Stored items:
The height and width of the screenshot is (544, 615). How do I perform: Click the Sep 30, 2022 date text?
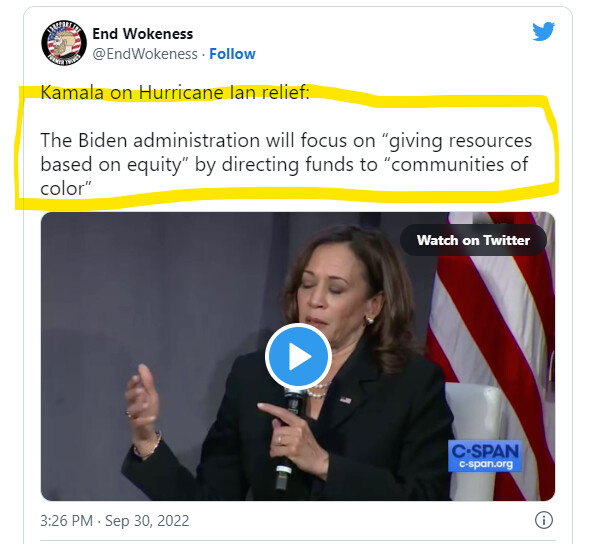[147, 521]
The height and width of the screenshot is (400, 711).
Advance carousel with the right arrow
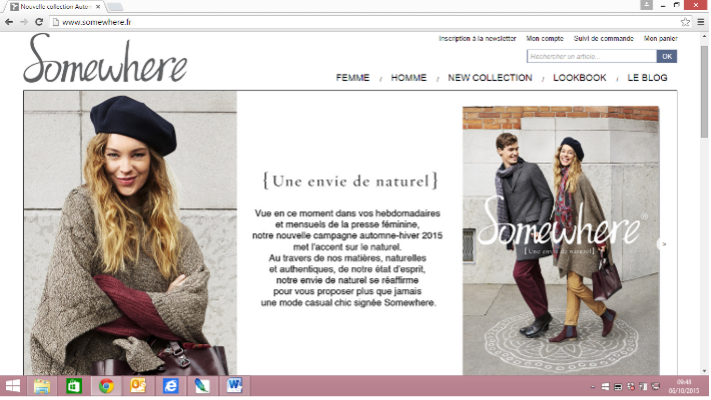[664, 243]
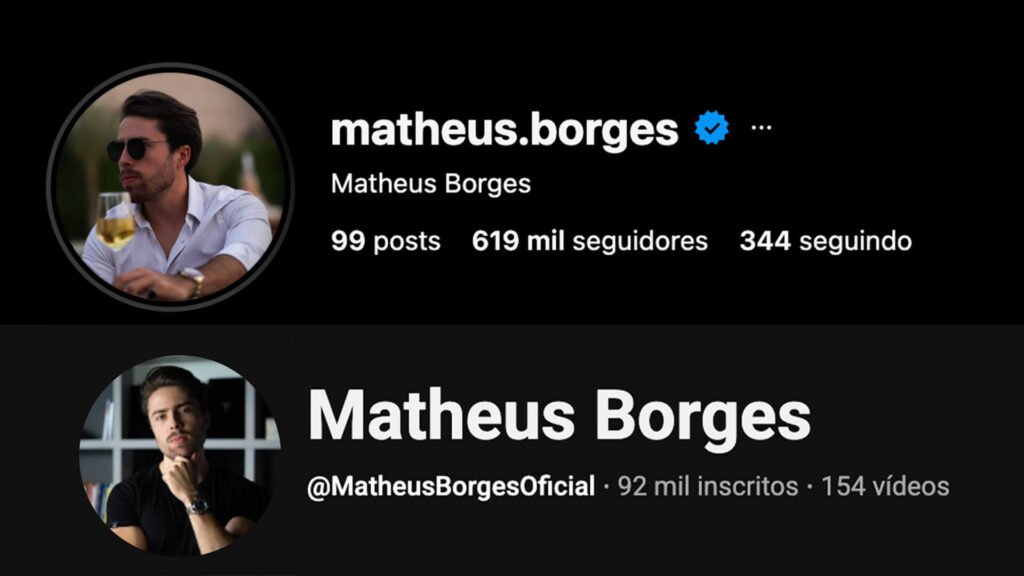Click the large Matheus Borges channel title
This screenshot has height=576, width=1024.
(x=559, y=417)
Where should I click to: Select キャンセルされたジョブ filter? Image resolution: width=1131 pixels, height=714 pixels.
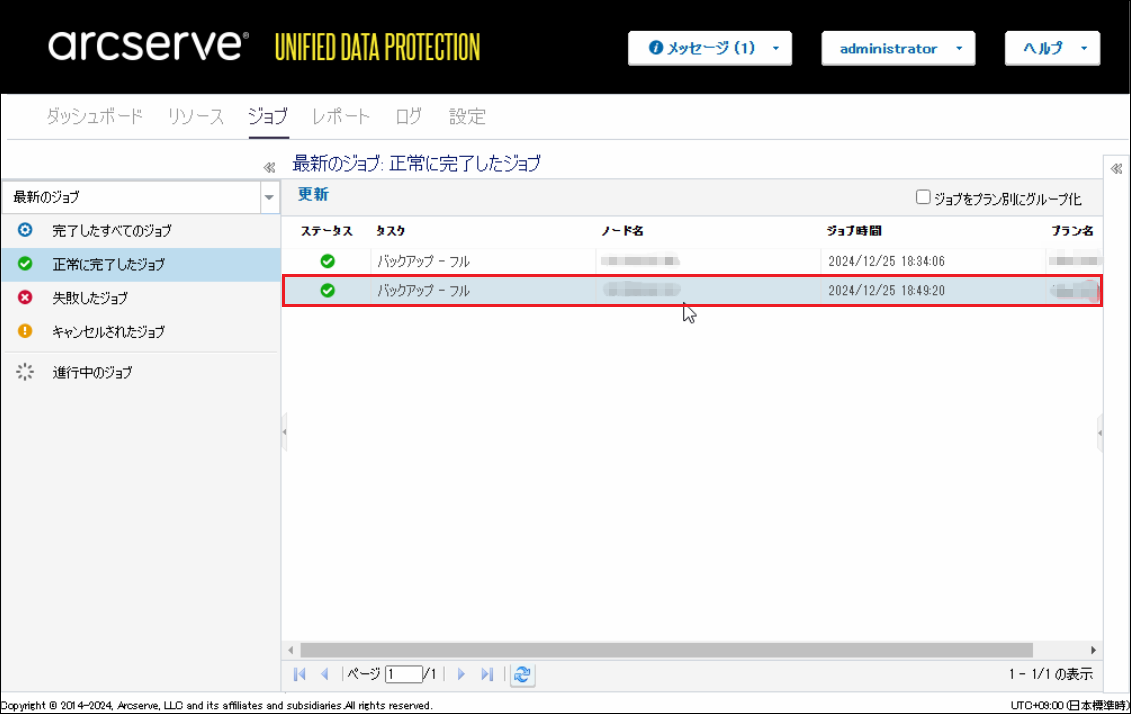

• What this task involves
Find the line containing "Advance carousel with the right arrow", then extract it and every line after it to the end of the data above, exactly and nothing else, without pictures.

• Reply
Advance carousel with the right arrow
[664, 243]
Click the large Matheus Borges channel title
This screenshot has height=576, width=1024.
(x=559, y=417)
Where should I click to: Select キャンセルされたジョブ filter? Image resolution: width=1131 pixels, height=714 pixels.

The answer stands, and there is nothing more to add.